**Set tasks**
a) List every person named in the Watchmen newsletter preview.
b) Write a continuation of the Watchmen newsletter preview, starting right after its final sentence.

This is a preview of our pop culture newsletter The Daily Beast’s Obsessed, written by senior entertainment reporter Kevin Fallon. To receive the full newsletter in your inbox each week, sign up for it here.
Remember when everyone was like, “What’s going to happen to HBO when Game of Thrones ends?” And, like, “Is TV dead as we know it?”
I mean, I guess it’s understandable to want to stage a funeral for great television while watching that final season of Thrones. (Burn!) But two drama series have aired on the network in the time since King’s Landing fell, each of which I would rank leagues above Thrones on any year-end Best of TV list: Years and Years and the second season of Succession.
ADVERTISEMENT
The former found a near-miraculous way to be topical about today’s rabies-ridden sociopolitical discourse, while the latter took the mantle when it comes to watercooler buzz and, especially, with media and Twitter obsession. In addition to those two, the second season of Big Little Lies was a major ratings and press boon.
But with Watchmen, there’s not just a third drama series of excellence entering the mix, but one that I think will, if not quite have the same reach as Thrones, fuel a fanbase of people who just will not stop talking about it.
Watchmen premieres Sunday and shares two unmistakable characteristics with that show: It is visually astonishing, with each frame more ambitious, stunning, and remarkable than the one before. You also have no idea what the hell is going on at any given moment. If you liked that about Game of Thrones, you’ll LOVE it about Watchmen.
That a series which poses such a fascinating narrative conundrum would count Damon Lindelof as its creator should come as no surprise; as the man behind Lost and The Leftovers, he’s proven a penchant for a certain kind of dazzling befuddlement that evolves into brilliance. The series is an adaptation inspired by the revered DC Comics 12-part series from writer Alan Moore and artist Dave Gibbons, but which the HBO creative team involved refers to as more of a “remix.”
I have not read the comic series, so I have no idea what that means, but I can say that I didn’t feel like I needed to have read it to enjoy the episodes of the HBO show that I watched. I also saw the notoriously maligned 2009 Zack Snyder film adaptation, but don’t remember anything about it besides its insane sex scene: as Patrick Wilson’s legendary bottom thrusts and a fully-nude Malin Ackerman gyrates, Leonard Cohen’s “Hallelujah” plays.
Anyway, what I am getting at is that you don’t need to be familiar with these things to watch the show.

**Data section**
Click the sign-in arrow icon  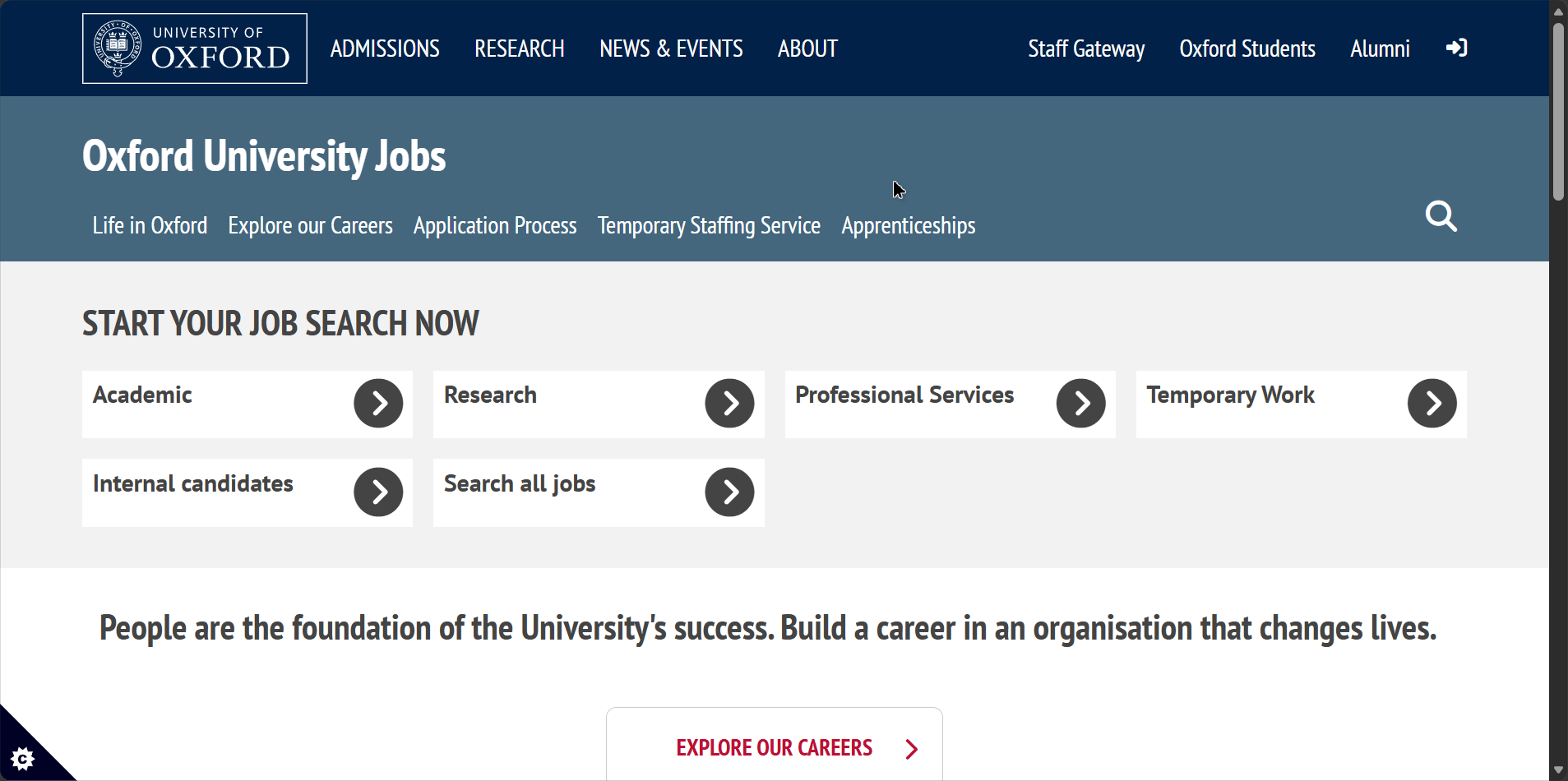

**Outputs by task**
a) Kevin Fallon, Damon Lindelof, Alan Moore, Dave Gibbons, Zack Snyder, Patrick Wilson, Malin Ackerman, Leonard Cohen

b)
The show itself presents a sort of sci-fi alt-history, set in a contemporary America where Robert Redford is serving the longest presidential term in history. He has signed into law reparations for black Americans. Vietnam is a state. Things are...different. But as a jolting reminder of how not-different things are, or at least have been through history, the series starts with a violent, brutal dramatization of the very real 1921 Tulsa massacre, in which as many as 300 black citizens were killed.
That real history haunts the show’s alt-history, where, in the present day, white supremacists are hunting down police officers. These officers now wear masks to conceal their identities for their own safety, and are working alongside masked vigilantes, like Regina King’s Sister Night, who is a former cop named Angela.
There’s a lot to say and untangle about the ties between white supremacy and institutions like the police force, as well as the very ideas of policing and justice in general, which are coming untethered among escalating racial tensions. What lands and what doesn’t land is subjective in Watchmen, and you can’t shake the feeling that you need to watch the series unfold entirely before ruling one way or the other.
Of course, the journalists and critics (hi!) telling you to watch this because it’s really damn good have had the luxury of seeing six full episodes. I’d go ahead and comfort you by saying if you’re intrigued enough by all of the “huh?” in episode one, you get many answers in episode two—though, my god, not all, not even close. Quote King’s Angela after a particularly baffling, though thrilling, moment: “What the fuck?”
Same, girl. And often. But by the time Jean Smart enters in episode three, you know I was on board, full-stop. She gives one of my favorite performances of the year as a former superhero-turned-FBI agent, a perfect complement to my nightly bingeing of her work as Charlene Frasier on Designing Women—a TV series I have mentioned in this newsletter far more often than I really should.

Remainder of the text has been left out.